▶ [TASK GOAL] Can you rewrite the records from the line holding "Given: Click the Q2 2025 Volume Share heading" through the line holding "click(1225, 28)", inclusive, with every "Image resolution" changed to "Screenshot size" and nothing else altered?

-- Start DATASET ENTRIES --

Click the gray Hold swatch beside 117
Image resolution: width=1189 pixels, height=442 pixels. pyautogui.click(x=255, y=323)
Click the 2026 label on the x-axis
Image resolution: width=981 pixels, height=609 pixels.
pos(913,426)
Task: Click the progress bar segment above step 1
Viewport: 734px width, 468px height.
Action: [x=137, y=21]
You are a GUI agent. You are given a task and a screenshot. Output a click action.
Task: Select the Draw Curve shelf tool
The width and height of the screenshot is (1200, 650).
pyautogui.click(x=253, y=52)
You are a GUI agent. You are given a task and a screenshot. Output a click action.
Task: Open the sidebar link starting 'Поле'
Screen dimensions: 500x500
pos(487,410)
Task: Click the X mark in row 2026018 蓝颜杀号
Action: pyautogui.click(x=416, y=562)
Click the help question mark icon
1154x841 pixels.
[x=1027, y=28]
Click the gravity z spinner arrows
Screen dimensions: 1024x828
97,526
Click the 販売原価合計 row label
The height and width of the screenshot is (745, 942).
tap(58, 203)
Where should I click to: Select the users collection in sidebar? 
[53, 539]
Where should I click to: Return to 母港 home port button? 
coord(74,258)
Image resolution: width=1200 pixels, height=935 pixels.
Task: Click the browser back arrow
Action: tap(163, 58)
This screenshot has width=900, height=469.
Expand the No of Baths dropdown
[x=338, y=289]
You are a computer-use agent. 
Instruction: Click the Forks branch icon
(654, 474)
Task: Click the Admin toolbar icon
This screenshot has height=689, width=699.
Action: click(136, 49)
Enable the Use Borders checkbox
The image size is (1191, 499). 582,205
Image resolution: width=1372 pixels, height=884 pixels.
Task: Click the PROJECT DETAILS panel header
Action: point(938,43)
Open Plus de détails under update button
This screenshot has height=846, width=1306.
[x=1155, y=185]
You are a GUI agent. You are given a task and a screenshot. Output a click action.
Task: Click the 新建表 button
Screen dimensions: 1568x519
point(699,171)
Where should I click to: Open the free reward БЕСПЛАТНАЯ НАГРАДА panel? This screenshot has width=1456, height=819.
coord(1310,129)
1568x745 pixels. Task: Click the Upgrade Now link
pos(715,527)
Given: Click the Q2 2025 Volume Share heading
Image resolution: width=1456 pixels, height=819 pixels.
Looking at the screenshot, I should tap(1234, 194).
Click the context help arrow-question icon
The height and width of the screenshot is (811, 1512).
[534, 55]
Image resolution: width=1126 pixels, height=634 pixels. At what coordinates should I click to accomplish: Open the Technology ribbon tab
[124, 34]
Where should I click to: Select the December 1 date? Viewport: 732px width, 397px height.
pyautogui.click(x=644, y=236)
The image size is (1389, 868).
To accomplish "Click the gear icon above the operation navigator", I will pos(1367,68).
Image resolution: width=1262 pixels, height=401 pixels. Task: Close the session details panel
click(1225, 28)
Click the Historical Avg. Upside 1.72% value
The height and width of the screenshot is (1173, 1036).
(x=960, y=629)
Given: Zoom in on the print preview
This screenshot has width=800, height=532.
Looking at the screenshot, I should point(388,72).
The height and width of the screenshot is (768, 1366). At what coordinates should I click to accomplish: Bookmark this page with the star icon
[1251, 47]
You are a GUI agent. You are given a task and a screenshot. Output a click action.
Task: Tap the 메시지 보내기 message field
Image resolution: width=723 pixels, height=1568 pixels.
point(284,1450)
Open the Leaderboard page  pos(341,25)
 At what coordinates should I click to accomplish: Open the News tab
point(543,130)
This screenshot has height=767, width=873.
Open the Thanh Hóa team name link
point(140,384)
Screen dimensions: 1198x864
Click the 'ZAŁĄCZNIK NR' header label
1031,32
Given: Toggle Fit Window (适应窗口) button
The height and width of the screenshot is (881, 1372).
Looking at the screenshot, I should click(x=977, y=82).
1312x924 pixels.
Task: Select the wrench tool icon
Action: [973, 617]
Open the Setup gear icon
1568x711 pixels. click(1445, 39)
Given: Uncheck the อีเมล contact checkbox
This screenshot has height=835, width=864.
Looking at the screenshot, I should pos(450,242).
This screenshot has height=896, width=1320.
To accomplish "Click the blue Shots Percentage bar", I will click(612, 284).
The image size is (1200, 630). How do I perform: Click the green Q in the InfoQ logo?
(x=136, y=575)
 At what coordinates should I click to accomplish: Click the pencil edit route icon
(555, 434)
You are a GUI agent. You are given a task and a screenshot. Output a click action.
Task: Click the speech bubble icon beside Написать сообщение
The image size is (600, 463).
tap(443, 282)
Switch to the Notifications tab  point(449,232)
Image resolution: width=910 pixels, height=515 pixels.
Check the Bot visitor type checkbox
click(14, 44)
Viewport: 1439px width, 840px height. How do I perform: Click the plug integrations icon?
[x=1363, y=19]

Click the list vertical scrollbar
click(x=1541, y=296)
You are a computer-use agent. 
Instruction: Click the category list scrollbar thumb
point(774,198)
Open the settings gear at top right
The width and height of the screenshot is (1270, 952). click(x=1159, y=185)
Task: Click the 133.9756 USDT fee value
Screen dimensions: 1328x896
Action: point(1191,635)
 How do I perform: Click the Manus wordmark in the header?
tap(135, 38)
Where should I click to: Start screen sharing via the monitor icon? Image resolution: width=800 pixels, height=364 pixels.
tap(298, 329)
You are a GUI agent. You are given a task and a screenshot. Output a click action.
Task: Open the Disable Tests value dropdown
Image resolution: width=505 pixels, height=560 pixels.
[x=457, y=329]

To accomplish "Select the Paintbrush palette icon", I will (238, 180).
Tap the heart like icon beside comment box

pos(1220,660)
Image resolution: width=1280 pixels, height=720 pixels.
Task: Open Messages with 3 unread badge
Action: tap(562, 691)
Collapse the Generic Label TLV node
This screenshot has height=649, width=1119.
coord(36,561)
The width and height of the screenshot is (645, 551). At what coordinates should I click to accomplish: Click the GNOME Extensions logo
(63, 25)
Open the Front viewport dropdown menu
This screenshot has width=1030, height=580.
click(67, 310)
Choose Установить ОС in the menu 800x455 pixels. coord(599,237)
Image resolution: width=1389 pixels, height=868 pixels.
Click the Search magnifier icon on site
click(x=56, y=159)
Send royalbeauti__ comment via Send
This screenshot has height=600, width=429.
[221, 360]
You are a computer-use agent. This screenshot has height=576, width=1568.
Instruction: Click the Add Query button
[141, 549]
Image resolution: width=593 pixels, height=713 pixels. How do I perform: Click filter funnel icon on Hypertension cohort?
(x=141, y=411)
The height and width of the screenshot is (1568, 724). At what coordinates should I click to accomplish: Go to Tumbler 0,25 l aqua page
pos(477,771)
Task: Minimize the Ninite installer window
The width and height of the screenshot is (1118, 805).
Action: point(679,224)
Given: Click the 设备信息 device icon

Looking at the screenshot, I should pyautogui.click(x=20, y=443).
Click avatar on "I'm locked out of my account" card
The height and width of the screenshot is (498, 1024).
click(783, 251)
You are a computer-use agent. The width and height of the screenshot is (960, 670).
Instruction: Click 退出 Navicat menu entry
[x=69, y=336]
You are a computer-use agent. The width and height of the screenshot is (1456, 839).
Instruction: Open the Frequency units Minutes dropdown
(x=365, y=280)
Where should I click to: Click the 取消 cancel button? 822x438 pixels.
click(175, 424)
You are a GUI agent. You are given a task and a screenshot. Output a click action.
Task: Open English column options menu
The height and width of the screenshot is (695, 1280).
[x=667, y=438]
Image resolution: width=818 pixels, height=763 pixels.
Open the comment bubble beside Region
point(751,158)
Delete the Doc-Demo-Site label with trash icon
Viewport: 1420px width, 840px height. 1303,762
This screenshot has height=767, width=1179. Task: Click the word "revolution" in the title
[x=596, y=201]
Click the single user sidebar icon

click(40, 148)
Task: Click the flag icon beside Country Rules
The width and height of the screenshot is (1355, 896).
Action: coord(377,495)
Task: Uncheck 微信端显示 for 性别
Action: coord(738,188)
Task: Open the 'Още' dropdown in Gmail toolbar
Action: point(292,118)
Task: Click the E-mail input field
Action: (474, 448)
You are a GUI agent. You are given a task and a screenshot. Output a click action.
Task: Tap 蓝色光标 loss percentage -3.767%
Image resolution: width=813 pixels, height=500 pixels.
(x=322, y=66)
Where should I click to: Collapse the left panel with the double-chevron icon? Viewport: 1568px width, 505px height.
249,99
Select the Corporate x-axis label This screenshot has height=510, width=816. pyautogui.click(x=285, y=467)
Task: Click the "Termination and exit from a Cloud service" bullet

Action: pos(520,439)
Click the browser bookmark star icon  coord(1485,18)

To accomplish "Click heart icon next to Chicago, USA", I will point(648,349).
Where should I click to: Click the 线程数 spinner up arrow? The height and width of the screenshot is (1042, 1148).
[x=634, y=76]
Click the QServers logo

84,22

-- End DATASET ENTRIES --

▶ [THE OUTPUT]
Given: Click the Q2 2025 Volume Share heading
Screenshot size: width=1456 pixels, height=819 pixels.
Looking at the screenshot, I should tap(1234, 194).
Click the context help arrow-question icon
The height and width of the screenshot is (811, 1512).
[534, 55]
Screenshot size: width=1126 pixels, height=634 pixels. At what coordinates should I click to accomplish: Open the Technology ribbon tab
[124, 34]
Where should I click to: Select the December 1 date? Viewport: 732px width, 397px height.
pyautogui.click(x=644, y=236)
The image size is (1389, 868).
To accomplish "Click the gear icon above the operation navigator", I will pos(1367,68).
Screenshot size: width=1262 pixels, height=401 pixels. Task: Close the session details panel
click(1225, 28)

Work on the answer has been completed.